The dinosaur ghost roared, rattling the windows and making Nathan’s chest hum. He hugged his goodbye bear tight.
When his moms brought home groceries, Nathan tried a peace offering: a bowl of chili. The dinosaur ghost didn’t get any quieter, and after three days on top of his dresser, the bowl of uneaten chili developed moldy speckles and a sour odor. Nathan’s mom instructed him to throw it out.

The dinosaur ghost followed him across his room whenever he was there – which he was all the time, because the options his moms had given him were “Go find some kids to play with in the neighborhood” or “Go play in your room.” So he held his goodbye bear in his lap and played video games while the dinosaur ghost grumbled and grunted at his ear.
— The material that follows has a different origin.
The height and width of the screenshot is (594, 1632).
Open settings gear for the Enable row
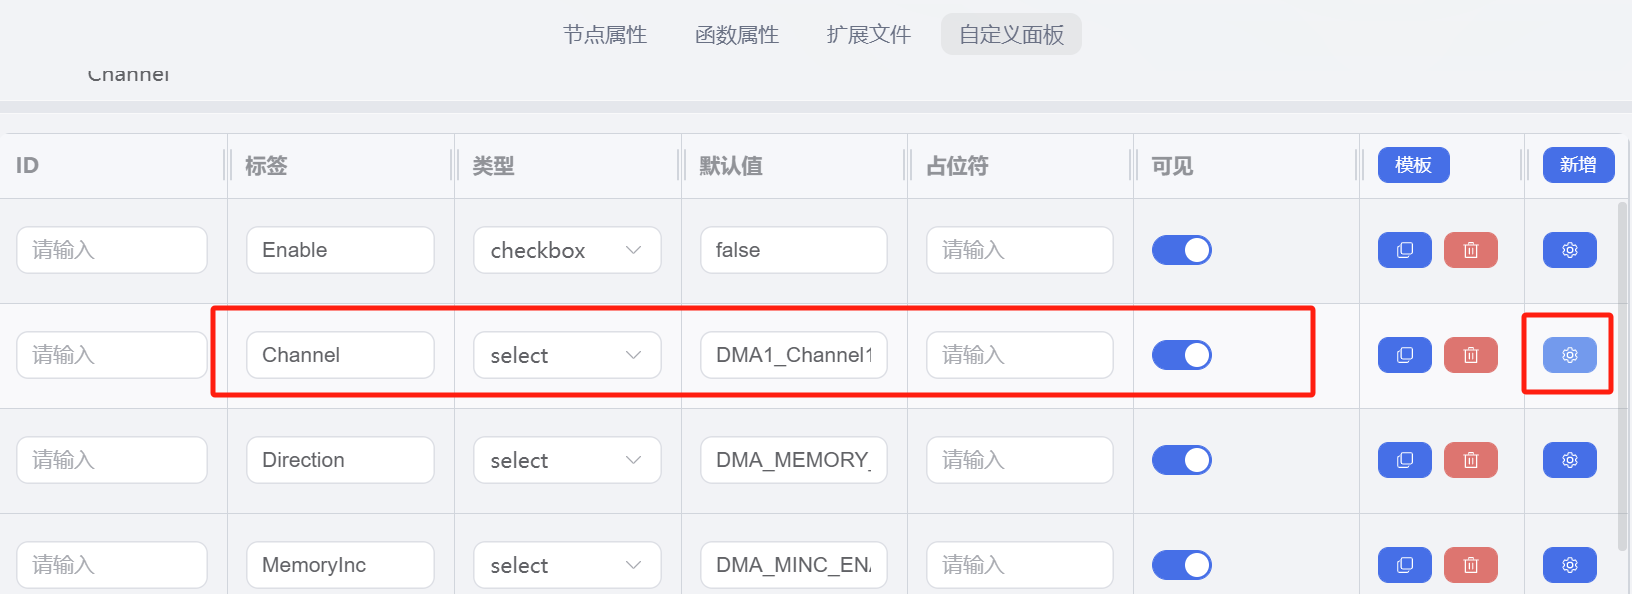pyautogui.click(x=1569, y=250)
“I don’t know what you want!” Nathan hissed.

The dinosaur ghost made a soft keening sound and thumped onto the floor beside him. From downstairs, his mother yelled at him to stop jumping around.
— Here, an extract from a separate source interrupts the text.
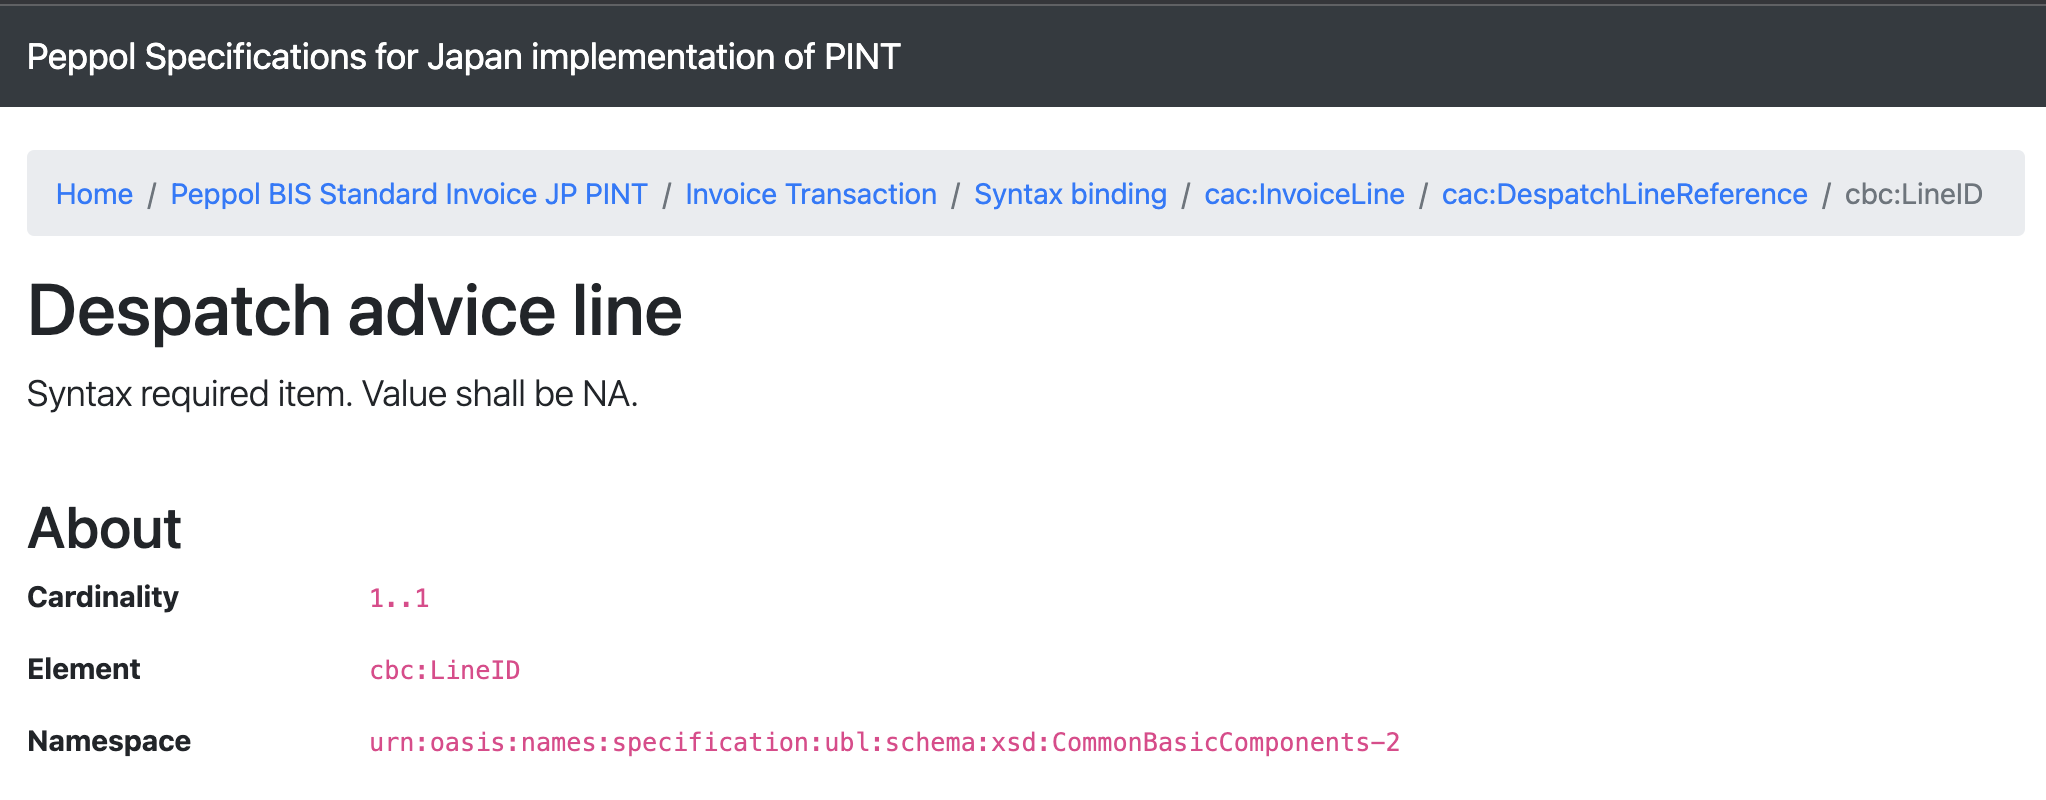Viewport: 2046px width, 800px height.
Task: Click the Element label
Action: [84, 669]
Nathan tried reading to the dinosaur ghost from his favorite books. A Light in the Attic elicited only grumbles. The dinosaur ghost began whining loud enough to hurt Nathan’s ears halfway through the third chapter of Harry Potter. They very nearly made it to the end of Where the Red Fern Grows, but once Nathan started crying, the dinosaur ghost did, too. Rain pattered down from a fresh crack in the ceiling, and Nathan carried a bucket upstairs on his head, using both hands to block out the sound of the dinosaur ghost wailing. He didn’t sleep at all that night, the dinosaur ghost’s head dipping his mattress morosely.

The internet got hooked up the week after they moved in. Nathan borrowed his mama’s laptop while she was at a job interview and spent two hours in the breakfast nook with a bag of Marshmallow Mateys, reading articles about ghosts. The internet said that ghosts were anchored in place by their remains. Nathan checked the email account his mom had set up for his friends back home to contact him – empty – and closed the browser window with a jab of his finger. When his mama got home, he asked to borrow her trowel.
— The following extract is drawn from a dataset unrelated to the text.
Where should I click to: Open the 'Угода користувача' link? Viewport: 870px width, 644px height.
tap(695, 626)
“Going to venture outside, finally?” she said, ruffling his hair.

Nathan took up the trowel and his flashlight and slung his goodbye bear in a backpack over his shoulder. “I’m going to dig up the dinosaur ghost’s bones and move them,” he said.

His mama pursed her lips for a moment, then shrugged. “Be back for dinner.”

It had been drizzling all day, and the ground around the house’s foundation came away easily under the trowel and his hands. He dug for two hours along the shady side of the house and hit a pipe, a patch of limestone, and a large, cracked tooth. He tugged at the tooth, but the limestone held it firmly in place. The dinosaur ghost’s grumble vibrated the foundation.

“Fine!” he shouted up at his bedroom window. “I’ll dig you out from underneath!”

The ravine cut a dark line across the bottom of the yard, the bare patches where sod had been washed away now ribboned with mud and clay. Nathan marched up to the ravine and climbed over the lip of it, grabbing roots to lower himself down. On the third foothold, his sneakers slipped, sending him tumbling to the bottom on a slick of wet clay. He landed with a hard strike to his elbows and winced. It was dark down there, and a shallow stream trickled over his hands. He felt for his backpack and choked down a shrill sound when his hands found it empty. Turning on his flashlight, Nathan scanned the stream bed.

The beam of light caught on the ravine wall in front of him, and up in the house, the dinosaur ghost cried out mournfully.

Bones and bones. Old bones of all sizes and shapes protruding from the clay – the foot of a dinosaur, the shapes of ancient fish, the tails and pelvises and skulls and vertebrae of so many long-gone animals he’d seen in books. Dozens. Hundreds. The place had been a riverbed once.

The goodbye bear his friends had made for him sat in a muddied lump at the base of the wall. Nathan hugged it sopping to his chest, his eyes roaming the wall of bones.

When he climbed out of the ravine, his backpack sagged with bits of bone and company for the dinosaur ghost followed with him.